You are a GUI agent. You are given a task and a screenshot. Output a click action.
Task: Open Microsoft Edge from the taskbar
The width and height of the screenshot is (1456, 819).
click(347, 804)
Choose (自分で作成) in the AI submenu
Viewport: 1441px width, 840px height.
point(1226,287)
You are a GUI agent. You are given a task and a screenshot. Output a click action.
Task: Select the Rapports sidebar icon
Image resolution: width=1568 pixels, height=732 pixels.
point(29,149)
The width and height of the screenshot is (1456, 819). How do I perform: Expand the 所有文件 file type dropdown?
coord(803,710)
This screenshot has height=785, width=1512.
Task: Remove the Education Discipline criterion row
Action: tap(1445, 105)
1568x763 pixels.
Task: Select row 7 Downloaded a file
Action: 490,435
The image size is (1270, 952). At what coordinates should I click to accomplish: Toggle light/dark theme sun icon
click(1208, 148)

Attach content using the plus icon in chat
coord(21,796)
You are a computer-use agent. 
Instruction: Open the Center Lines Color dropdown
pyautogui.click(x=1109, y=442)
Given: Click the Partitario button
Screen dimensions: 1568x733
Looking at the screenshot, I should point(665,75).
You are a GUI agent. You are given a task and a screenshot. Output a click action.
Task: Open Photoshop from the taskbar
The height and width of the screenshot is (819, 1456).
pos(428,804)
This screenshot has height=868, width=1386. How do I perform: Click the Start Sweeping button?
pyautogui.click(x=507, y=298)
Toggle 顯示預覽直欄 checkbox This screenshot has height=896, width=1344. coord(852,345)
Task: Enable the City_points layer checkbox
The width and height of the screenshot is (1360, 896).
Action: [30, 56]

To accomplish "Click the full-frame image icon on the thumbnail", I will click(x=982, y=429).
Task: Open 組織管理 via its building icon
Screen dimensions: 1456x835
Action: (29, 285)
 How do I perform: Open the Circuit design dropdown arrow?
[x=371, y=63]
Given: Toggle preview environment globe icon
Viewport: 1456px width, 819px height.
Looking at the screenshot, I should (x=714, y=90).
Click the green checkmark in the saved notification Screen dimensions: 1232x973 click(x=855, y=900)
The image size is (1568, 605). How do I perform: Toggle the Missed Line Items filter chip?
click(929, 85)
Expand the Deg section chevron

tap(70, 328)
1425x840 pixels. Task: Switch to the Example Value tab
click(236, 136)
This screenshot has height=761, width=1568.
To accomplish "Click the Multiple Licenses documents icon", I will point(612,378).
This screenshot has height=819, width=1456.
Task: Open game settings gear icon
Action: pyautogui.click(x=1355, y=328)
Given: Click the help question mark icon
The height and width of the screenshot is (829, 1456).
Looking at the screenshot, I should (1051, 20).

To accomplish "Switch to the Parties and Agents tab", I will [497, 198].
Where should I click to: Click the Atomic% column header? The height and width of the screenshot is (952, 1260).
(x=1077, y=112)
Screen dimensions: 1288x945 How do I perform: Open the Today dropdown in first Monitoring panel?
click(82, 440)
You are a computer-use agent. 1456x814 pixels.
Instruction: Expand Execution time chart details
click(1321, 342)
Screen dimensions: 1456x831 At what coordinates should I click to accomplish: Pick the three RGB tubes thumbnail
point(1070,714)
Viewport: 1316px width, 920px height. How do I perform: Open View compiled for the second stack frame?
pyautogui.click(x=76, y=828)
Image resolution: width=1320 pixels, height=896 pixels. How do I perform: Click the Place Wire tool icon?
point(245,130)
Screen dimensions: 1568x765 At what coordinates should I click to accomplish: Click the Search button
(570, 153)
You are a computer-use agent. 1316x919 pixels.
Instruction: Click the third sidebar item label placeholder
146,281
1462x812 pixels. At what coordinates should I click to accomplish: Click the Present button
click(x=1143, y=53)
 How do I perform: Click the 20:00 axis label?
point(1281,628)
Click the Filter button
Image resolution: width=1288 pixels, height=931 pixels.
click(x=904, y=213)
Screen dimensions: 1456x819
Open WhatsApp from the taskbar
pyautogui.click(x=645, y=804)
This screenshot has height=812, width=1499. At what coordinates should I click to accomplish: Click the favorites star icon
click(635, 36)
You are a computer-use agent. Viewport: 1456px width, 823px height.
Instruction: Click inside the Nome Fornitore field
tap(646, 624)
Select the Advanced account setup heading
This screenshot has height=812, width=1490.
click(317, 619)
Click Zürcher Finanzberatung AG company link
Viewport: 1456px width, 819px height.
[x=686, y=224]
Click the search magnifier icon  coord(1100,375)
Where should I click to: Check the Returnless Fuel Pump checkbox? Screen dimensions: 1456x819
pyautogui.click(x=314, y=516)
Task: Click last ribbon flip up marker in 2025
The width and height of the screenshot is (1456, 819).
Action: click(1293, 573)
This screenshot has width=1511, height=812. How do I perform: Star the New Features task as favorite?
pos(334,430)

Aim of the task: Only a number should be returned: the count of lines above that include "computer".

Task answer: 4